Bienvenido al año con más turbulencias registradas en la historia de la aviación comercial. Los cambios de temperatura y la alteración de los patrones del viento en la atmósfera superior están provocando que la frecuencia e intensidad de las turbulencias severas aumenten. Paul Williams, científico atmosférico de la Universidad de Reading, advierte que por cada diez minutos de turbulencia severa que hoy se experimentan en vuelo, en el futuro podrían ser veinte o incluso treinta. Vea también: La turbulencia severa ocurre cuando los movimientos verticales del avión en aire perturbado ejercen más de 1,5 g de fuerza sobre el cuerpo, suficiente para levantarlo del asiento si no tiene el cinturón de seguridad abrochado.

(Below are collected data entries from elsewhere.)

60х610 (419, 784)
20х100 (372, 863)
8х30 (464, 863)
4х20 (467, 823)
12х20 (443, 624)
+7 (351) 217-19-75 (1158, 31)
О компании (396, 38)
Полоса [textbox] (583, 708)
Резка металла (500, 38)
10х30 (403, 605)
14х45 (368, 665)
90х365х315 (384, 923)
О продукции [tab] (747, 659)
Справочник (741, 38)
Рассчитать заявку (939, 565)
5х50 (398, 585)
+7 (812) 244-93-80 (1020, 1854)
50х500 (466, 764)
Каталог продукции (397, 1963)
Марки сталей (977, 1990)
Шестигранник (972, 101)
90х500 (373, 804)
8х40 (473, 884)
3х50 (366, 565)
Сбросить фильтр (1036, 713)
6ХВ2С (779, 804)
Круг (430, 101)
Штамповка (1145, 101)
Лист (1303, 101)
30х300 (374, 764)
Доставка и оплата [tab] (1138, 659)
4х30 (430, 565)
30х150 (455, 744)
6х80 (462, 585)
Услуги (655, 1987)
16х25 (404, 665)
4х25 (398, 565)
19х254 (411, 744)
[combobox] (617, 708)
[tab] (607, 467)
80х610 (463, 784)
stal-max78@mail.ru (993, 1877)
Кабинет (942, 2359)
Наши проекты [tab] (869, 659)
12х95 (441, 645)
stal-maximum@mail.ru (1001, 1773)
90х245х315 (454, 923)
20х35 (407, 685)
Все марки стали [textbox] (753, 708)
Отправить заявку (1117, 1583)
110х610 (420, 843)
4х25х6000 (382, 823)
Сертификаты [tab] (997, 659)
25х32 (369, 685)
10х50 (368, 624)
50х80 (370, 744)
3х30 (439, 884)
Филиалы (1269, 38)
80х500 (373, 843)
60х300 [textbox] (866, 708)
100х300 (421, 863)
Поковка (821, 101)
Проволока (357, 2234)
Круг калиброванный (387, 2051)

De los más de 35 millones de vuelos que despegan cada año en todo el mundo, se estima que unos cinco mil atraviesan episodios de este nivel o mayor. Existen tres causas principales de turbulencia: convectiva, vinculada a nubes o tormentas eléctricas; orográfica, originada por el flujo de aire alrededor de zonas montañosas; y en aire despejado, que responde a cambios bruscos en la dirección o velocidad del viento. Esta última es la más difícil de evitar, porque no se puede ver y a menudo parece surgir de la nada. En la turbulencia convectiva, el aire asciende y desciende con violencia dentro de las nubes. No hay corrientes más extremas que las que se forman en un cumulonimbo, una nube de tormenta. En 2024, el mismo Williams lo comprobó durante un vuelo de regreso que atravesó una zona así. Un problema real para volar El aumento de episodios que levantan al pasajero del asiento puede derivar en más lesiones e incluso muertes en casos extremos.
Hay pasajeros que ya vuelan con inquietud. Una encuesta reciente de YouGov muestra que más de una quinta parte de los adultos en el Reino Unido tiene miedo de volar. Para ellos, la intensificación de las turbulencias podría convertir un trayecto en una experiencia insoportable. La ingeniería también trabaja para proteger a los viajeros. Las alas de los aviones están diseñadas para soportar aire turbulento, como por ejemplo las alas del Boeing 747 que se pueden doblar unos 25 grados antes de romperse, algo que jamás ocurriría en vuelo, ni siquiera bajo la turbulencia más severa. Algunas aerolíneas incluso prolongan sus rutas para esquivar zonas inestables, aunque eso añade unas 19 mil toneladas extra de CO2, según Eurocontrol. Los radares meteorológicos a bordo permiten identificar tormentas y evitarlas. Solo es el susto por las turbulencias Las muertes son extremadamente raras. No hay cifras oficiales, pero se estima que desde 1981 ha habido alrededor de cuatro.
Las lesiones, en cambio, son más frecuentes. Solo en Estados Unidos, la Junta Nacional de Seguridad en el Transporte ha registrado 207 lesiones graves desde 2009, de las cuales 166 corresponden a tripulantes de pie durante el servicio. Las rutas con más turbulencias Investigadores de la Universidad de Reading indican que las rutas entre el Reino Unido y destinos en Estados Unidos, Canadá y el Caribe son de las más afectadas. En los últimos 40 años, la turbulencia severa en el Atlántico Norte ha aumentado un 55%. En Asia, una de las rutas más agitadas es la de 320 millas entre Natori y Tokoname, en Japón. Otras zonas incluyen partes del este de Asia, el norte de África, el Pacífico Norte, América del Norte y Oriente Medio. Entre Mendoza y Santiago, en un trayecto de 193 kilómetros, se cruzan algunas de las cumbres más altas de los Andes, pero también se vive la ruta más turbulenta del planeta. Las cordilleras interrumpen el flujo de aire y generan olas que viajan cientos de kilómetros.